● **What you are asked to do**
Could you rewrite the lines between the one holding "Click the Viren- &" and the one holding "Looking at the screenshot, I should point(370,101).", inclusive, substituting "button" for "icon" and leaving everything else unchanged?

Lines with text and pointing records:

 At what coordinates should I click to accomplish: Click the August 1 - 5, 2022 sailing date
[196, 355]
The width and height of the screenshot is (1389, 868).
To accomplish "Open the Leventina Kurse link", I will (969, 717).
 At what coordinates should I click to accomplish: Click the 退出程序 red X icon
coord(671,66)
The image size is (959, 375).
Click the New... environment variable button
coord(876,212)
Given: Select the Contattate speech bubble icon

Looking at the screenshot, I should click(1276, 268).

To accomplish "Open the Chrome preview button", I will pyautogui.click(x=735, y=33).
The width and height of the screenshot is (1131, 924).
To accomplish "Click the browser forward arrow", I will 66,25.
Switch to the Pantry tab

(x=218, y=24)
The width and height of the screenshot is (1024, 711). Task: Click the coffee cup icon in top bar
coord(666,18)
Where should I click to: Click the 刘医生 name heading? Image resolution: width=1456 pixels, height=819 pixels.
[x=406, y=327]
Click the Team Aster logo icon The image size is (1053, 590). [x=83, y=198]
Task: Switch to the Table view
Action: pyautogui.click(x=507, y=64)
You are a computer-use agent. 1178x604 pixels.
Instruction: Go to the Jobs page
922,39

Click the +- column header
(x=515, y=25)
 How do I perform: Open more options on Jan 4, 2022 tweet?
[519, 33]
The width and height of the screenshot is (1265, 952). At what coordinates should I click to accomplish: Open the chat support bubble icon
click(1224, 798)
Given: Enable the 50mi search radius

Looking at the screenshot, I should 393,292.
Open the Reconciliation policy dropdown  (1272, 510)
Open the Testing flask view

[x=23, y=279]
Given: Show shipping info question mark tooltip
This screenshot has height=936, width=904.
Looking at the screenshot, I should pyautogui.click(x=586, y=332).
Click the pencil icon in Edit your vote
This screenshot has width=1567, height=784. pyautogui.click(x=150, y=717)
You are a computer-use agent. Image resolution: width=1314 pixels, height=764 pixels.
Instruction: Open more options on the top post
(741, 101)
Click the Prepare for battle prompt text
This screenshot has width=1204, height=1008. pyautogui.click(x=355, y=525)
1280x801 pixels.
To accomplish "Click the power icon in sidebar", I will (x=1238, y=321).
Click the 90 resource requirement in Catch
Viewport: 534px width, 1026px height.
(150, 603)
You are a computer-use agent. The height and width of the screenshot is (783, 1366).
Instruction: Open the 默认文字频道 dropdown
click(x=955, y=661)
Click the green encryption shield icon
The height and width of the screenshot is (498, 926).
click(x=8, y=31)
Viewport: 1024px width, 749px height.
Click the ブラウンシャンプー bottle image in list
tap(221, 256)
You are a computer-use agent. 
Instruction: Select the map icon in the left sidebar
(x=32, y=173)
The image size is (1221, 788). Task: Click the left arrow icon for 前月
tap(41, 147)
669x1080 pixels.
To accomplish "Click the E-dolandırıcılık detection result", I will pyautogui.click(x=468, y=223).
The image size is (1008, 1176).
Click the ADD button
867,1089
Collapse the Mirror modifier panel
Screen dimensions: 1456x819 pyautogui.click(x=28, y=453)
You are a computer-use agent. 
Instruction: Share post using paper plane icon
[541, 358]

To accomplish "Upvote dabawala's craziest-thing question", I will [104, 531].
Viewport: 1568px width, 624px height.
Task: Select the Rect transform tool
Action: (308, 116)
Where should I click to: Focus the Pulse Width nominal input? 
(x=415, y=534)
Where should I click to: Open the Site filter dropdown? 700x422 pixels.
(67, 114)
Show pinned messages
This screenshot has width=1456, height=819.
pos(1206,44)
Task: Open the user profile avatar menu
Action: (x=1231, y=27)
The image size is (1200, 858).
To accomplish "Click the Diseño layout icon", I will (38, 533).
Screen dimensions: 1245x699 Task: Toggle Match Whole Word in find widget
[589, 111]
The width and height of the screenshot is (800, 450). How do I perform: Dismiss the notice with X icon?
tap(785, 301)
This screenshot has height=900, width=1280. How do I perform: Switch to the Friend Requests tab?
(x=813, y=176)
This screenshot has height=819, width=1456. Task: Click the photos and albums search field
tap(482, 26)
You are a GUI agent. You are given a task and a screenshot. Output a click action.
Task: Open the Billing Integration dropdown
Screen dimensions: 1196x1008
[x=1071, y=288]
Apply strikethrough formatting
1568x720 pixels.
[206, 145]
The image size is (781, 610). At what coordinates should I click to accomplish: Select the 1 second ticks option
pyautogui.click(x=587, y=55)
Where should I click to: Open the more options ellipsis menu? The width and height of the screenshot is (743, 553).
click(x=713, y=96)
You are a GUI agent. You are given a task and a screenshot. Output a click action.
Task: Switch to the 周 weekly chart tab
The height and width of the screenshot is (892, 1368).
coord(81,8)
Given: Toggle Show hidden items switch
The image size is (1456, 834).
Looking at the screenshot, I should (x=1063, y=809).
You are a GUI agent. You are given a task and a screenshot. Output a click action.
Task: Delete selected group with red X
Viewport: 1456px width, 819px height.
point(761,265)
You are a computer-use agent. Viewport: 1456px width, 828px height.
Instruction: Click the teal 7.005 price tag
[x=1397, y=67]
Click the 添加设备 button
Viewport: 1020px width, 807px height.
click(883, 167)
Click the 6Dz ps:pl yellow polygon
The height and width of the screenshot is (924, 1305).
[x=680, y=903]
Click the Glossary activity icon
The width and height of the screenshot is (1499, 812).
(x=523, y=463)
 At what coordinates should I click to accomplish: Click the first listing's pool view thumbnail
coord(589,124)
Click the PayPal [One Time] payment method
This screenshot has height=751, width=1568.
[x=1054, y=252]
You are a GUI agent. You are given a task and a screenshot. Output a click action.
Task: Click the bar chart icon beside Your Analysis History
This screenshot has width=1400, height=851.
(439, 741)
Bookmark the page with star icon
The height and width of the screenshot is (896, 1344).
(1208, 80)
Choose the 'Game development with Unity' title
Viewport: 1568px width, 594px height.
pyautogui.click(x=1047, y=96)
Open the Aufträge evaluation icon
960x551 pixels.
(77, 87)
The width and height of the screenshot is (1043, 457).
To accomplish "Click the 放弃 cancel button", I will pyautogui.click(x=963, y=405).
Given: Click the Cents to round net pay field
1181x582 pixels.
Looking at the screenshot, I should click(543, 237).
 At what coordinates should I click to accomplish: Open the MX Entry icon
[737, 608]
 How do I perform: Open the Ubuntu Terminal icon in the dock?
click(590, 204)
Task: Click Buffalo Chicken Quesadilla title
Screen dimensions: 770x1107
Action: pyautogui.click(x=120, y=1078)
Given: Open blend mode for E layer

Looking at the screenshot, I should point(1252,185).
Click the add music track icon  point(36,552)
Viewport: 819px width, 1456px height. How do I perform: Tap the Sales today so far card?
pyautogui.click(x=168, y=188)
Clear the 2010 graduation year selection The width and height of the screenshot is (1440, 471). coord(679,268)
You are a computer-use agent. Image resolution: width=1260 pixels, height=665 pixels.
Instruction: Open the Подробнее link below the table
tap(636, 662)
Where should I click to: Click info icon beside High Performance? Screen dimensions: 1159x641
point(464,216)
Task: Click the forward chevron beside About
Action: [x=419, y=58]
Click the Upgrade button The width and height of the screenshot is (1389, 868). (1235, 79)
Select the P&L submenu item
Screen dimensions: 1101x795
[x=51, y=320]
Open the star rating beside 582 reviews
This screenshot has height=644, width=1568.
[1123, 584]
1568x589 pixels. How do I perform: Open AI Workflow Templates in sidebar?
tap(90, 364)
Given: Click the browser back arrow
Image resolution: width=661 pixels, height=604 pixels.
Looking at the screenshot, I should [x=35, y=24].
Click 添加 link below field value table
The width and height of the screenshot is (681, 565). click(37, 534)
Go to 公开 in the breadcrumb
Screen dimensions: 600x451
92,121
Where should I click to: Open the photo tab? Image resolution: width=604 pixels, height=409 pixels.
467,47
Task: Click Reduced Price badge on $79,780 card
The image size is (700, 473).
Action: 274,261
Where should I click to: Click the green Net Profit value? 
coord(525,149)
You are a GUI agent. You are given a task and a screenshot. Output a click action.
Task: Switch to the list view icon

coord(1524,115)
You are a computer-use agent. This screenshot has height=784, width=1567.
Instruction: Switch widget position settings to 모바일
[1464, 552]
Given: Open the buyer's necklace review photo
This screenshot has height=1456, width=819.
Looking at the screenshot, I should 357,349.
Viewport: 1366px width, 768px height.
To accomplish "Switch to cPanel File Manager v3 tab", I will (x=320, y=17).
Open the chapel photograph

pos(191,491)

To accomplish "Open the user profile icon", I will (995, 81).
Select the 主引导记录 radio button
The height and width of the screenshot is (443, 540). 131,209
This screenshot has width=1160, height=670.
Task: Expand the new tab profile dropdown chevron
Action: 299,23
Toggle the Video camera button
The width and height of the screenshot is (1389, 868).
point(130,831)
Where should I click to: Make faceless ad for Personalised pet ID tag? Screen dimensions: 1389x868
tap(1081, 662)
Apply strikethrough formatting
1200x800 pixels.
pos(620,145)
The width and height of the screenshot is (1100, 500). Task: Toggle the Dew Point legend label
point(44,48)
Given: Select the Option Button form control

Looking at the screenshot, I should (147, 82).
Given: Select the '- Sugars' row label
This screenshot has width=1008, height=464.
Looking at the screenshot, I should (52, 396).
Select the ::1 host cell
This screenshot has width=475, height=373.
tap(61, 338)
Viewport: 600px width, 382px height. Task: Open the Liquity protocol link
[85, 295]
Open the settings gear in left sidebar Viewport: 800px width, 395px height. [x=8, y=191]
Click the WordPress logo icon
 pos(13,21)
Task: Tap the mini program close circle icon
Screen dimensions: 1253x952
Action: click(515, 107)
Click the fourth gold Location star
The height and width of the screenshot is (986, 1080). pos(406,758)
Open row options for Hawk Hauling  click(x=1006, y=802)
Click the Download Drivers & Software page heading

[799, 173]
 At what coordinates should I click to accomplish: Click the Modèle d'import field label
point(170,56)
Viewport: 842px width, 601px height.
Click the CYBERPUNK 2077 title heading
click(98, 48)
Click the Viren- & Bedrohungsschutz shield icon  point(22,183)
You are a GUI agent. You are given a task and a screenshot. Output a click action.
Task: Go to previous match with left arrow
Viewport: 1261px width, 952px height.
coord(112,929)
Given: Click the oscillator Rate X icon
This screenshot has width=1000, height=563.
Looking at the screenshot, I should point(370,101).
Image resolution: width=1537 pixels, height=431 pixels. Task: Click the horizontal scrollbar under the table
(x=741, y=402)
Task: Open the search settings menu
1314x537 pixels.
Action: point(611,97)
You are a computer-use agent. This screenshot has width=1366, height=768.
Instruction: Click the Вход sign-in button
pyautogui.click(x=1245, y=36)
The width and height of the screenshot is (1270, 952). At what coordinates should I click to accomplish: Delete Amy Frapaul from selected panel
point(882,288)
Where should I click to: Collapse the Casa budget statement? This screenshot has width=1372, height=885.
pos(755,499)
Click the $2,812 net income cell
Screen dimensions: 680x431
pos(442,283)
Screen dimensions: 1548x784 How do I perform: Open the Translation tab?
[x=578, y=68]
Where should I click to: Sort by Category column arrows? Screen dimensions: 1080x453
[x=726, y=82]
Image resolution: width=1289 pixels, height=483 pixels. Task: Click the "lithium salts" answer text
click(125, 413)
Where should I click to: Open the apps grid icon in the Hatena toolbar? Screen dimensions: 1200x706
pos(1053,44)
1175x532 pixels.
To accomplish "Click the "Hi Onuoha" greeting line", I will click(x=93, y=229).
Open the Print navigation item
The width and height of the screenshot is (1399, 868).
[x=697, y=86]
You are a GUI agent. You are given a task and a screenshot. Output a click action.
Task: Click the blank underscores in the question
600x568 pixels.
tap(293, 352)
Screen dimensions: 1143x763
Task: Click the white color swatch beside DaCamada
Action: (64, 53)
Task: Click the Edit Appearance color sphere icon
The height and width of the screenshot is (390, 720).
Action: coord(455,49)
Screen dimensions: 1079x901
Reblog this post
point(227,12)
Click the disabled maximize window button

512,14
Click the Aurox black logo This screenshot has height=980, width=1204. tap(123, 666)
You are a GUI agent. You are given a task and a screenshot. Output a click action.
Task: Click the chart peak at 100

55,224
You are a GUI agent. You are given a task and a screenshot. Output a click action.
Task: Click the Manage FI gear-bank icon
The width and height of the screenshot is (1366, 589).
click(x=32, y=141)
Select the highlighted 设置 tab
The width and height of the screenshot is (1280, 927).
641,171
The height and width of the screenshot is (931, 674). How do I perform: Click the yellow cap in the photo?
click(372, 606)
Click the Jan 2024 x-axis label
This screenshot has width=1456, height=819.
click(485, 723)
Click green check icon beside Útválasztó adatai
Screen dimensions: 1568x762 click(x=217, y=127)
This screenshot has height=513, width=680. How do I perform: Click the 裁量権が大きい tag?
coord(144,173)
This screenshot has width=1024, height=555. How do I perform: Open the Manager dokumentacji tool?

● **Response to this exercise**
Click the Viren- & Bedrohungsschutz shield button  point(22,183)
You are a GUI agent. You are given a task and a screenshot. Output a click action.
Task: Go to previous match with left arrow
Viewport: 1261px width, 952px height.
coord(112,929)
Given: Click the oscillator Rate X button
This screenshot has width=1000, height=563.
Looking at the screenshot, I should point(370,101).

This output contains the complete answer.